Probing Conformation Change and Binding Mode of Metal Ion–Carboxyl Coordination Complex through Resonant Surface-Enhanced Raman Spectroscopy and Density Functional Theory

Understanding carboxyl–metal ligand interaction has great significance in analytical chemistry. Herein, we use resonant surface-enhanced Raman scattering (SERS) to probe the physiochemical interaction and conformation change in several metal ion–carboxyl coordination complex systems adsorbed on the surface of plasmonically resonant metal nanostructures.
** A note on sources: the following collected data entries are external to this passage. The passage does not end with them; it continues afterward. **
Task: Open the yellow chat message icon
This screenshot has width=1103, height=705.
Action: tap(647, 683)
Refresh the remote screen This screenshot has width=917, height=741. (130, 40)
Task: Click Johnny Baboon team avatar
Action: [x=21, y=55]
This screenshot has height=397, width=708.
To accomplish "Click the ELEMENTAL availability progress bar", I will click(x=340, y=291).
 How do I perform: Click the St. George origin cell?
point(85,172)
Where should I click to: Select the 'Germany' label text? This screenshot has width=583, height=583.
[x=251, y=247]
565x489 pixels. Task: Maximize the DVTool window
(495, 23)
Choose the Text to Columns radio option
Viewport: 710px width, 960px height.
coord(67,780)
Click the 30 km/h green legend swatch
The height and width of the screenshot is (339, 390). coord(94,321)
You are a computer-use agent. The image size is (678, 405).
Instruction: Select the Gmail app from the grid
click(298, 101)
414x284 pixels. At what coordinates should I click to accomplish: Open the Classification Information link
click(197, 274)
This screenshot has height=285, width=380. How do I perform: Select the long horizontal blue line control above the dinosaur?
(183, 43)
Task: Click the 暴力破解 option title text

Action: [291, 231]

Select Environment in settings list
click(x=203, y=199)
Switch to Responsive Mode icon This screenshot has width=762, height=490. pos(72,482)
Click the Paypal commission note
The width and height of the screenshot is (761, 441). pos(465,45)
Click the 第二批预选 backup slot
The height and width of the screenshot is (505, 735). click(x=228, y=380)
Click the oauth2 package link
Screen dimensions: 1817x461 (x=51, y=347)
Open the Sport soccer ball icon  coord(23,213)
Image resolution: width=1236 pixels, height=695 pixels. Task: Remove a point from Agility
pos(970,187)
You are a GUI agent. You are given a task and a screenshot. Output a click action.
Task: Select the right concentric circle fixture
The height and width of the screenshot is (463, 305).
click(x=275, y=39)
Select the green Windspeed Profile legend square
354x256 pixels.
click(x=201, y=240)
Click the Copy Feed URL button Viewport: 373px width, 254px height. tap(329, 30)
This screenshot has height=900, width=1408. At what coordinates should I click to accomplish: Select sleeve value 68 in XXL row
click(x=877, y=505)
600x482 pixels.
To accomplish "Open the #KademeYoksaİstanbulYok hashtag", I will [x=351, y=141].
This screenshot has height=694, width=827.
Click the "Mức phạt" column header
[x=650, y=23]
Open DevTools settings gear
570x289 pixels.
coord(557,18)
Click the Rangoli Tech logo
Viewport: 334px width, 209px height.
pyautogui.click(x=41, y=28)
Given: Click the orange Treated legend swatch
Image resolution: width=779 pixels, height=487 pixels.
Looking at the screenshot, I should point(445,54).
Our SERS results and density function theory calculations jointly reveal that low-valence metal ions (such as K+ and Pb2+) tend to bind to the carboxyl active site of a Raman tag molecule, 4-mercaptobenzoic acid (4-MBA), in a unidentate binding mode of low binding energy whereas high-valence metal ions (such as Fe3+) favor a bidentate binding mode of relatively high binding energy. Particularly, Pb2+-ion concentration-dependent SERS suggests a repulsive interaction among the coordination complex leading to a tilted configuration of 4-MBA on the metal surface. This work indicates the resonant SERS approach is suitable not only for studying the carboxyl–metal ligand interaction but also for detecting various types of heavy metal ions at low concentrations.